Una conflictiva relación victima-victimario planteada con sobriedad narrativa
El mundo del hampa tiene varias aristas, todas analizables y criticables. Una de esas modalidades es el robo callejero utilizando la moto como un instrumento indispensable para cometer este tipo de delito, y que, en ciertos casos, se convierte en un arma más.
Esta película filmada en Tucumán revisa la modalidad comentada, desde un punto de vista muy particular.
El director Agustín Toscano presenta su obra contando la intimidad de un hombre treintañero, Miguel (Sergio Prina), quien junto a su “socio”, el Colorado (Daniel Elías), recorren las calles de la capital tucumana en busca de alguna víctima desprevenida, como le pasó a Elena (Liliana Juárez), que, luego de retirar dinero de un cajero automático, es abordada por ellos, que al arrebatarle la cartera, para escapar, la tiran y la arrastran por la vereda dejándola herida e inconsciente.

*Líneas de datos*.
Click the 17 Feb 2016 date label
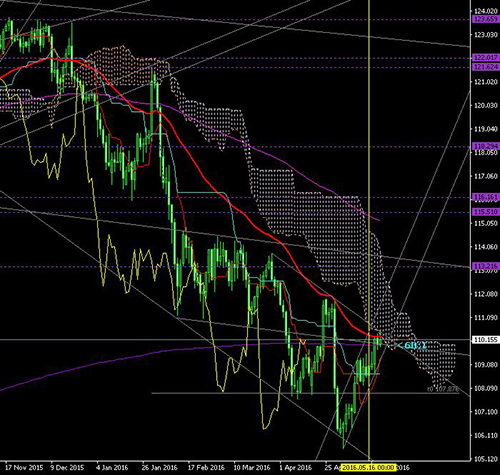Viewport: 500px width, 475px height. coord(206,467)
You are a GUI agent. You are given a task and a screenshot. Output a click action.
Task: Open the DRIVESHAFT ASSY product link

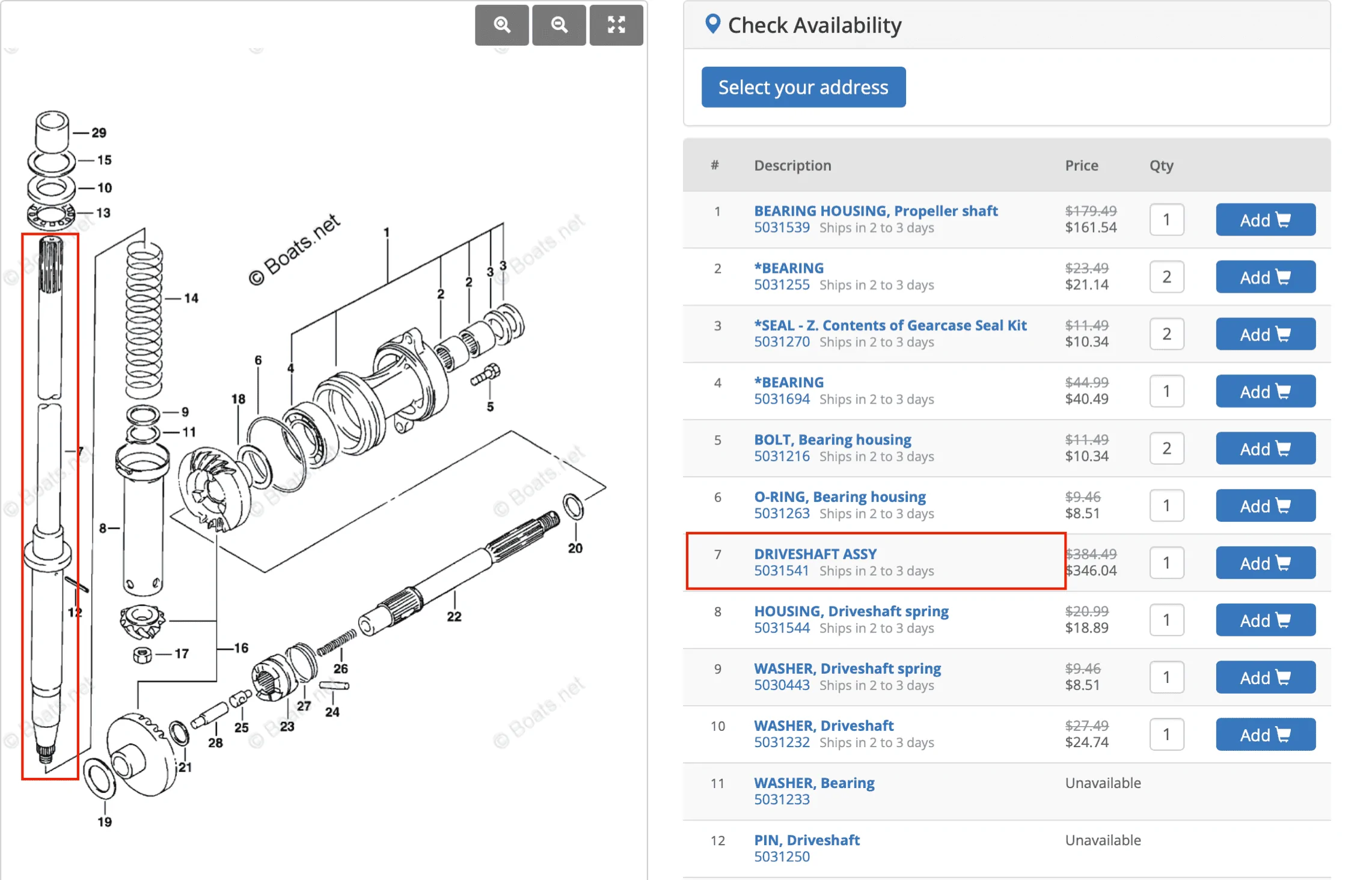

...

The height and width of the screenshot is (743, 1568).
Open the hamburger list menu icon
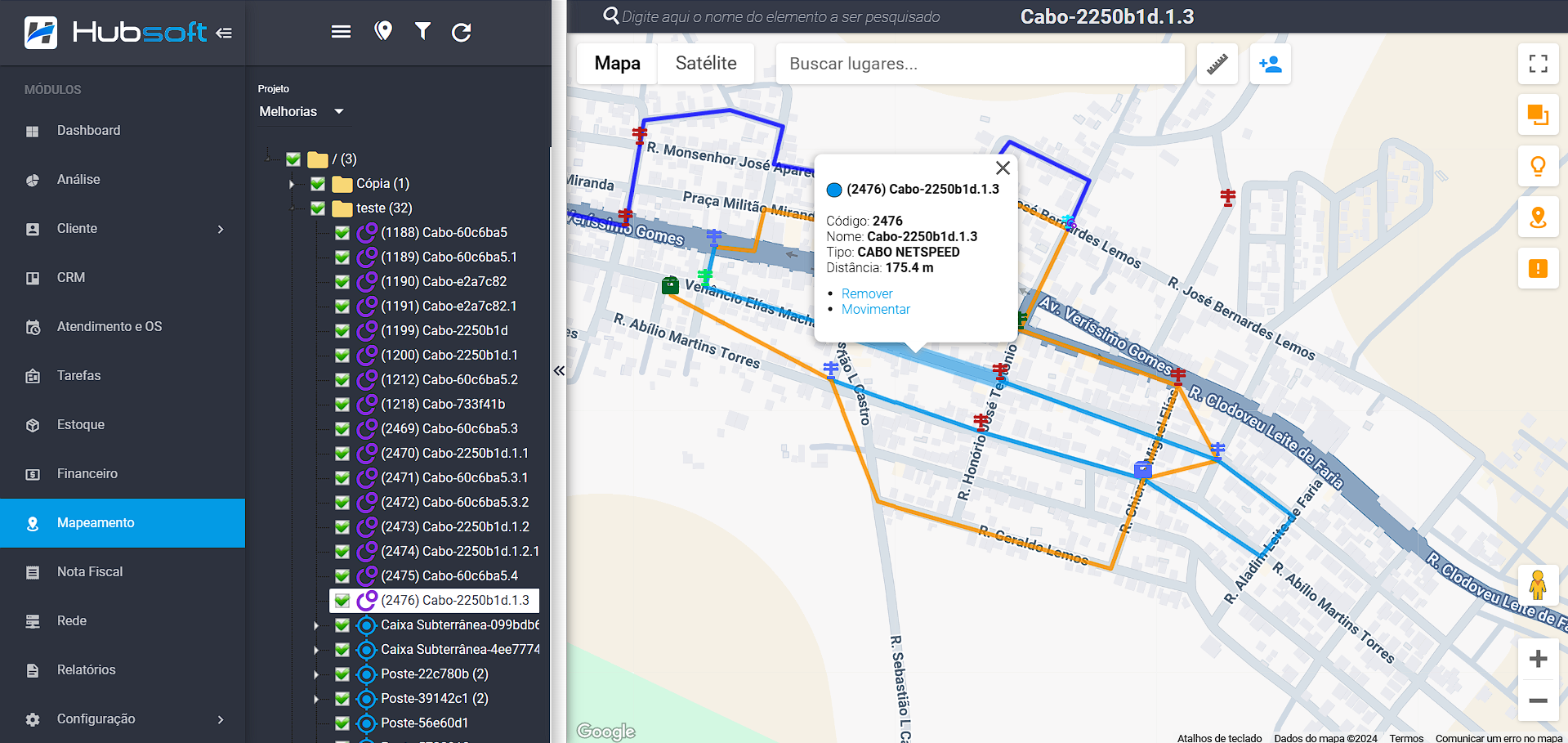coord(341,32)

*Tareas*.
[a] En la reseña de la película, reescribe el fragmento que comienza con las palabras que contienen "Una conflictiva relación" y termina con "un arma más.", sustituyendo "moto" por "motocicleta".
[b] ¿Cómo queda en inglés esta oración de la reseña de la película: "Esta película filmada en Tucumán revisa la modalidad comentada, desde un punto de vista muy particular."?
Los datos no son necesarios para resolver nada.

*Soluciones*.
[a]
Una conflictiva relación victima-victimario planteada con sobriedad narrativa
El mundo del hampa tiene varias aristas, todas analizables y criticables. Una de esas modalidades es el robo callejero utilizando la motocicleta como un instrumento indispensable para cometer este tipo de delito, y que, en ciertos casos, se convierte en un arma más.

[b] This film, shot in Tucumán, examines the method discussed from a very particular point of view.